** start of DOCUMENT SECTION **

A creds deck has the power to back up your bold claims and show potential new clients that you’ve got what it takes to turn their dreams into reality. In just a few short slides, you can prove that your business has been there, done that, and knows exactly how to tackle any challenge that may come your way. So, why do most creds decks suck?
You’ve spent years crafting your skills and sharpening your ideas but now you’re tasked with an entirely different challenge: selling them. You’re not short of leads. The prospects are there and they’re yearning for a solution to their problems. But they’re anxious about making the right decision. There’s so much to consider and vast amounts of information available. And they’ve probably got a lot of options.
So, how do you get them to listen to you? How do you convince them that you are the right partner to take them forward? Cue the creds deck. Creds decks are so much more than a list of previous successes. Done right, they establish credibility and expertise, inspire trust, differentiate you from competitors, and paint an honest picture of your business.
Unfortunately, most creds decks aren’t done right. We’re going to show you how to create a compelling creds deck that truly connects with your audience, shifts their beliefs and makes them wonder why it took them this long to find you.
What is a creds deck?
A creds deck is essentially your company portfolio. It’s a collection of your very best work, presented in the most flattering way. Typically, the messaging of a creds deck focuses on two main areas. Firstly, it needs to showcase your products and services, the difference you make, and the evidence to back it up. These are your demonstrable successes – case studies, results, the impact, previous projects, etc. Second, and just as important, every component, from the visuals to the story, should accurately capture who you are as a business: your personality, your values and your mission. The audience should get a feel for your business identity through every slide. How you present this information depends on who you are and who your audience is, but creds decks need to do both if they’re to successfully persuade someone to invest.
Here comes the tricky bit. While the purpose of a creds deck is to show off your skills, the worst thing you can do is use this opportunity as an excuse to indulge in your success. There’s nothing wrong with being proud of your work, but there’s pride and then there’s outright bragging. No one wants to work with a narcissist. The focus needs to shift from you to your audience. Naturally, you’ll still talk about yourself, but in a client-centric way. So, the emphasis switches from reeling off your successes to how your successes make you qualified to help the person you’re talking to. Fail to make this switch and you risk total audience disconnect.
The problem with most cred decks
Speaking of narcissism, most companies try to cram everything into their creds deck, so instead of being a greatest hits album, they become a playlist of everything you’ve ever made. The songs don’t follow on from each other. There’s no harmony. No continuity. No order. This won’t resonate with the listener. They want to hear about how you can address their specific needs and help them attain their personal goals. Clients are smart. If they get a whiff of irrelevance, they’ll lose interest. And if you use generic, nonspecific messaging, they’ll see right through it. Plus, I’m sure you’ll agree that your future clients are worth the effort of a tailored experience.

** end of DOCUMENT SECTION **
** start of STORED DATA **

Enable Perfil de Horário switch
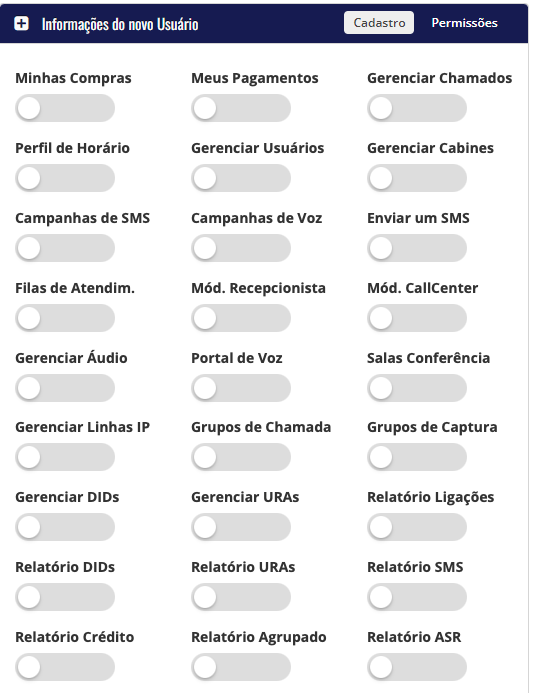The image size is (535, 693). tap(65, 178)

** end of STORED DATA **

TASKS TO PERFORM:
a) In the creds deck article, what is a creds deck essentially?
b) Return everything in the creds deck article from "So, how do you" down to "a creds deck?", word for word.
c) Write the next part of the creds deck article, picking up after its final sentence.
The lines have no connection to the article on creds decks.

RESPONSES PER TASK:
a) A creds deck is essentially your company portfolio.

b)
So, how do you get them to listen to you? How do you convince them that you are the right partner to take them forward? Cue the creds deck. Creds decks are so much more than a list of previous successes. Done right, they establish credibility and expertise, inspire trust, differentiate you from competitors, and paint an honest picture of your business.
Unfortunately, most creds decks aren’t done right. We’re going to show you how to create a compelling creds deck that truly connects with your audience, shifts their beliefs and makes them wonder why it took them this long to find you.
What is a creds deck?

c)
The home advantage
Creds decks also have the advantage of flexibility: they can be delivered remotely, from the convenience of your home. If for any reason, you can’t present in a face-to-face setting, there’s no reason why you can’t replicate the experience via a video call. You never know when a worldwide contagion’s going to sweep the nation, right? Creds decks give you that flexibility to sell your services in the online and offline spheres, without compromising on impact.
Building a creds deck in 9 steps
1. Audience first
The best way to approach your creds deck is to treat it like any other presentation. And what comes first in any other presentation? The audience. Like we said, too many companies focus on themselves. Before you start detailing how many offices you have and how many employees you’ve got, think about whether your audience even cares.
Companies with a focus on scaling up, for example, will likely see the benefit in your global locations. Others won’t give a toss about how many offices you have, but they may be enticed by the philanthropic string to your bow, seeing an opportunity to boost their CSR credentials. And this is exactly the point, the creds deck needs to be tailored to different audiences.
Think about who you’re pitching to through the lens of “What do they care about?”. Pinpoint their needs, motivations, challenges and expectations, and then use this information to draw parallels between their current reality and your solutions.
2. Personalise that page
Once you’ve thought about your audience, you can begin to piece the creds deck together. Starting unconventionally with… page one. This initial page needs to propose an idea so tempting they can’t click x.
In order to be compelling, your proposal has to resonate with them from the very first page. There’s no shortcut here, the only way to do this is to do your research. Get to know who you’re talking to so you can describe a situation they will identify with. Address a familiar scenario, reference some of their key challenges and set yourself up as the organisation with the keys to unlock their success. Personalise it to fit their situation, while introducing your own overarching value proposition.
Empathy is the driving force of a creds deck. The first page should prove to them that you get it. You understand where they want to go, you understand what’s holding them back and you know how to take them there. It should give them an inviting snapshot of what’s to come and a reason to keep listening.
3. Let the audience dictate their experience
Nothing creates an audience-centric presentation quite like a self-directed experience. Instead of building a linear deck, where audiences have no choice but to sit through every slide politely, give them the option to choose what they want to look at.
If you’d like to keep it simple, opt for a two-route menu system that enables them to jump to a particular slide, and back to the main menu. If you want to create a more dynamic experience, design a navigation system around their challenges. Create a menu that lists a set of pain points, with each one linking to your solution. This way, you can show that you already understand their challenges, and you’ve solved similar challenges before.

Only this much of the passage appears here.